Plano de saúde terá de ressarcir consumidor por cirurgia feita fora da rede credenciada após negativa de cobertura

A Quarta Turma do Superior Tribunal de Justiça (STJ), por maioria, decidiu que uma operadora de plano de saúde terá de ressarcir um cliente das despesas com cirurgia para colocação de marca-passo, realizada fora da rede credenciada depois que a cobertura pelo plano foi indevidamente negada. O colegiado, porém, limitou o ressarcimento aos valores da tabela de preços do plano de saúde contratado.

A decisão reformou parcialmente o acórdão do Tribunal de Justiça do Espírito Santo (TJES) que havia condenado a operadora a indenizar integralmente os custos da operação, bem como os gastos como hospedagem e alimentação. No entanto, foi mantida a indenização de R$ 10 mil por danos morais.

Após o plano negar a realização do procedimento, o consumidor, que mora em Vitória, se submeteu à cirurgia em um hospital renomado de São Paulo. A seguir, pediu em juízo o ressarcimento integral dos valores gastos (danos materiais), inclusive com acompanhante, e indenização por danos morais – o que foi julgado procedente em primeira e segunda instâncias.

Enfermidade causava risco de morte

Inicialmente, o relator do caso, ministro Luis Felipe Salomão, em decisão monocrática, deu provimento ao recurso da operadora para julgar improcedentes os pedidos indenizatórios, sob o fundamento de que o consumidor pretendeu impor unilateralmente o pagamento de hospital de altíssimo custo, localizado em outra capital, em vez de ajuizar ação para obrigar o plano a cobrir o tratamento.

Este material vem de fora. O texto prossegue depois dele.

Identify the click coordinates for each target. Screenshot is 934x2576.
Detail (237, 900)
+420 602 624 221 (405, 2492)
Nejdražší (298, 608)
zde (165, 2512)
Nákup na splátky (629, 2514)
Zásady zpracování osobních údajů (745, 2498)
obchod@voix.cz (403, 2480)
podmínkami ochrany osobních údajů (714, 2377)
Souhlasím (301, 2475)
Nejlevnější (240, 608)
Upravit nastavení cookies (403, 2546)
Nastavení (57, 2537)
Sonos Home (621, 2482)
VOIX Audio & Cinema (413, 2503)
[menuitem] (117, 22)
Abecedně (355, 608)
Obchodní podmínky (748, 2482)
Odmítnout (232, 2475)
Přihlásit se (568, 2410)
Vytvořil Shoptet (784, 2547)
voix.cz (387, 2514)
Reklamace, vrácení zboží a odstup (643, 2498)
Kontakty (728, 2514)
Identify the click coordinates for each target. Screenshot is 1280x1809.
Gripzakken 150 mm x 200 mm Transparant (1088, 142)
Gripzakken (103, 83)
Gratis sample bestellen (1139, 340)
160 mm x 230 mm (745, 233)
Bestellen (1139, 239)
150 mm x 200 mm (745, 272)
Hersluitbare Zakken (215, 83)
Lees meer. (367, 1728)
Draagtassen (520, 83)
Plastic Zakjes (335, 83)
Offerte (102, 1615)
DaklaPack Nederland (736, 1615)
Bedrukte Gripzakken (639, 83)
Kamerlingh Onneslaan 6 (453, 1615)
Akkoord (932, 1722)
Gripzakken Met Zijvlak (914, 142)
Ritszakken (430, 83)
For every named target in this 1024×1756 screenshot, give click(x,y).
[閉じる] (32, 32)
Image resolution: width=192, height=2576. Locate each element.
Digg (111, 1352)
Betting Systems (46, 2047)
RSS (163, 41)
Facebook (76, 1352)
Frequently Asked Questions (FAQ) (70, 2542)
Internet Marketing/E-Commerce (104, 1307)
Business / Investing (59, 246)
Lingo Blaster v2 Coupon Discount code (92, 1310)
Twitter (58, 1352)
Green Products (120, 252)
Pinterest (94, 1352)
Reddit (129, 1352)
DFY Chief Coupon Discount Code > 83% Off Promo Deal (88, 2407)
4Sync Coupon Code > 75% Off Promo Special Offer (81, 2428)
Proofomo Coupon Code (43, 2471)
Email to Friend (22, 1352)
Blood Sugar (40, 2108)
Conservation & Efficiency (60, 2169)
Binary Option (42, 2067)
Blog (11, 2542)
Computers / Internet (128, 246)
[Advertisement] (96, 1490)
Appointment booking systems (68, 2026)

Contra essa decisão, o segurado interpôs agravo interno para a turma, que foi acolhido nos termos do voto do ministro Marco Buzzi. De acordo com o magistrado, depreende-se da sentença e do acórdão recorrido que a negativa de cobertura foi indevida, a colocação de marca-passo era imprescindível e havia urgência, pois o quadro de arritmias causava risco de morte.

Na avaliação do ministro, as alegações do plano de saúde – de que o tratamento não estaria coberto pelo contrato e de que a cirurgia foi realizada fora da rede credenciada e da área de abrangência – não podem ser analisadas, pois não foram debatidas nas instâncias ordinárias e porque seria necessário o revolvimento de provas, o que é vedado pela Súmula 7 do STJ.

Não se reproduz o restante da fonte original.